La prima lettura ci dice con chiarezza che un inviato da Dio deve  aspettarsi queste contraddizioni  e reggere di fronte ad esse.

I Lettura: «Mandato tra gli ostili»In questa lettura Ezechiele parla di se stesso, e di quanto gli ha suggerito lo Spirito Santo. Si tratta di una singolarità  evidente della  storia ebraica, sul difficile rapporto con i profeti che coinvolge oltre Ezechiele anche  Geremia, Isaia  ed altri profeti. Devono cioè sapere i profeti che sono chiamati dal Signore per essere mandati ad un popolo difficile, ostile, dal cuore duro. In effetti questa singolarità che  si ripeterà anche nei confronti di Gesù, ci lascia  perplessi. A volte, passato il tempo, scomparse le persone, il giudizio su di loro si fa  più benevolo. Quando si parla dei morti  si parla più dei loro meriti che dei loro demeriti. Quando non c’è l’ideologia di mezzo, oppure gli interessi ereditari, la morte  smonta le animosità e  riavvicina le persone. Sono tanti i popoli che dopo la morte dei loro profeti ne riconosceranno il valore e si pentiranno di non averli ascoltati. Ma il riconoscimento postumo non è la stessa cosa che la accettazione delle persone al momento opportuno. E nel caso di Gesù  l’accanimento denigratorio dopo 20 secoli dovrebbe essere finito, mentre continua. Perché tutti i tentativi umani dovranno misurarsi con questo «sasso di inciampo» o pietra angolare senza la quale  l’edificio non è solido. II Lettura: «Quando sono debole è allora che sono forte»Nessun profeta  è stato avversato come Gesù  il quale nel momento culminante della sua vita ( la passione e morte) ha avuto tutti contro: i suoi discepoli per la paura, gli ebrei per la presunzione, i pagani per l’ignoranza e la abituale lontananza dal soprannaturale. Questa avversione di principio per  Gesù, che poi si estende nel tempo anche ai suoi seguaci è da Gesù assunta assieme a tutto il male del mondo. Il suo è un atteggiamento umano divino che non potevano avere i profeti.  Nella II Lettura S. Paolo mette in evidenza questa differenza nella quale consiste proprio la forza redentrice del Figlio, carico del male del mondo ma sempre solidale con noi e fedele al Padre  fino a meritarci il suo perdono.

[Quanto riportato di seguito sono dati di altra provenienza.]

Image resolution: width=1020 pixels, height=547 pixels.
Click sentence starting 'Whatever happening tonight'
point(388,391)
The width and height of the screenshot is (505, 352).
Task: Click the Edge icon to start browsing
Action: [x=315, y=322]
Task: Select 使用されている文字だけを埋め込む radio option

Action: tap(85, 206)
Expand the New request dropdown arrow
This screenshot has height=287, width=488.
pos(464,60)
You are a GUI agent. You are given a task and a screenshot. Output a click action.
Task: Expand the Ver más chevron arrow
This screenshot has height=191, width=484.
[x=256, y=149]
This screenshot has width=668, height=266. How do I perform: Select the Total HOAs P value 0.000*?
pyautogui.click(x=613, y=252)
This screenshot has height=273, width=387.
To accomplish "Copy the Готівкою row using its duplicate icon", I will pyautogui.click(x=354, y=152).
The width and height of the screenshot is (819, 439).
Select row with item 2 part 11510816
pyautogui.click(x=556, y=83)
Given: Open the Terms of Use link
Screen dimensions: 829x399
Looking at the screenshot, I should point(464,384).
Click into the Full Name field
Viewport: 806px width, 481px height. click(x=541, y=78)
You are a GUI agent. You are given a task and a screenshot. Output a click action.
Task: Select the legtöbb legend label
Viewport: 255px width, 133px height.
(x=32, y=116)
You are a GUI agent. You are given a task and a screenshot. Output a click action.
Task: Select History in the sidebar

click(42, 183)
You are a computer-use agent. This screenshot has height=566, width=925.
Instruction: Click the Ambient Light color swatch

Da qui la espressione paolina  nel suo rapporto con le  comunità cristiane  nate dalla predicazione apostolica. «quando sono debole è allora che sono forte». Perché continuo nel tempo la dolorosa fedeltà di Gesù Redentore. L’uomo vuole i segni, le cose straordinarie e non si accorge che la cosa più straordinaria che può accadere è la conoscenza e l’amicizia di Cristo Salvatore.